According to The New York Times and the CCR, police should respond to crimes only in proportion to population statistics. They should deploy as many officers to Central Park South as to Bedford/Stuyvesant. And they should stop and frisk only a percentage of minority suspects.
Since 1994, the NYPD has aggressively deployed officers to high crime districts and kept careful tabs on patterns of criminal activity. Crime has dropped 77 percent, to levels not seen since the early 1960s. In its reply brief, the NYPD pointed out that it deploys resources based upon crime statistics, witnesses and citizen complaints -- the successful CompStat program. What it could have added is that most of those complaints come from law-abiding blacks and Hispanics.
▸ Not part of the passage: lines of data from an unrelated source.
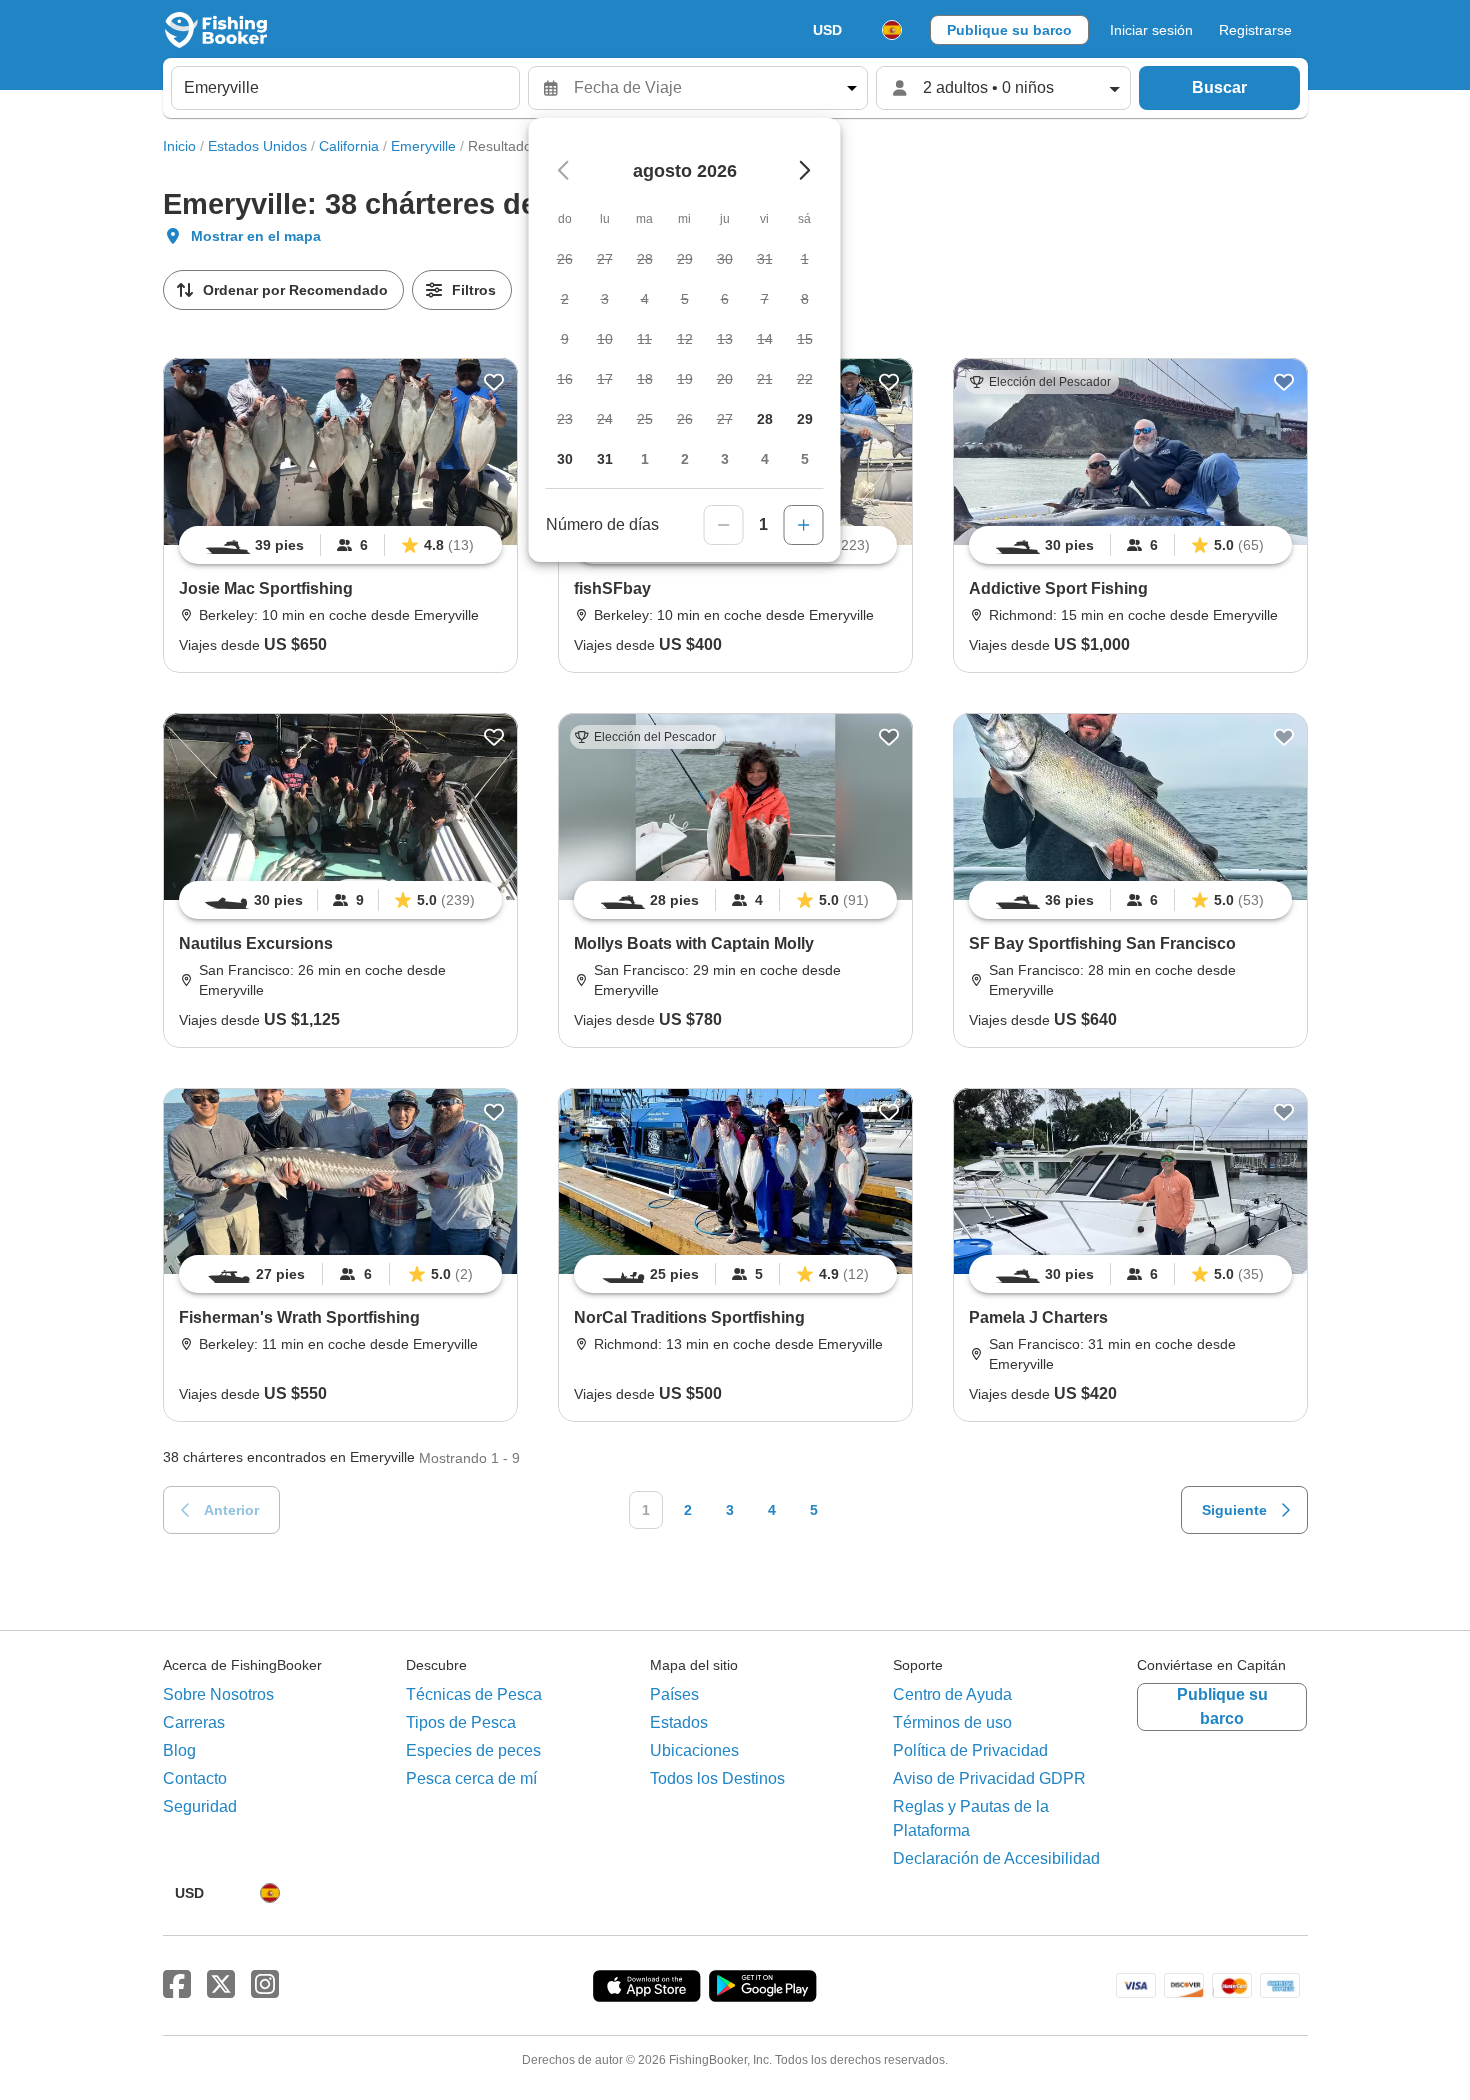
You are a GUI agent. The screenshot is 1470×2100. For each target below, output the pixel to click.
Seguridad (200, 1806)
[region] (340, 545)
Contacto (195, 1778)
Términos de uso (952, 1722)
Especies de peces (473, 1750)
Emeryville (423, 146)
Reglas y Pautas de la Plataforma (971, 1818)
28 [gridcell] (765, 419)
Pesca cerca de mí (471, 1778)
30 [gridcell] (565, 459)
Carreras (194, 1722)
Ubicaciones (694, 1750)
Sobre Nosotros (218, 1694)
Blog (179, 1750)
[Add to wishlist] (494, 382)
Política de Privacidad (970, 1750)
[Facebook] (177, 1985)
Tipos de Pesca (461, 1722)
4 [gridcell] (765, 459)
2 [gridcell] (685, 459)
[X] (221, 1985)
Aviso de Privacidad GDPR (989, 1778)
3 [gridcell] (725, 459)
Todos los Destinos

People who live in high crime areas (not federal judges, lawyers for the CCR, or The New York Times' reporters) are very happy to have increased police attention in their neighborhoods. The overwhelming majority of crime victims are also members of minority groups, and since the mid-1990s -- thanks to the kind of policing initiated by the Giuliani administration and under fire now, they have seen crime rates in their communities plummet.
The New York Times is fixated on the idea of racial profiling. No doubt they missed the news that about half of the members of the NYPD are members of minority groups themselves. But if the kind of harassment represented by this suit and the tendentious reporting of The New York Times succeeds in intimidating the police, the most successful reform of city life in 100 years could be undone.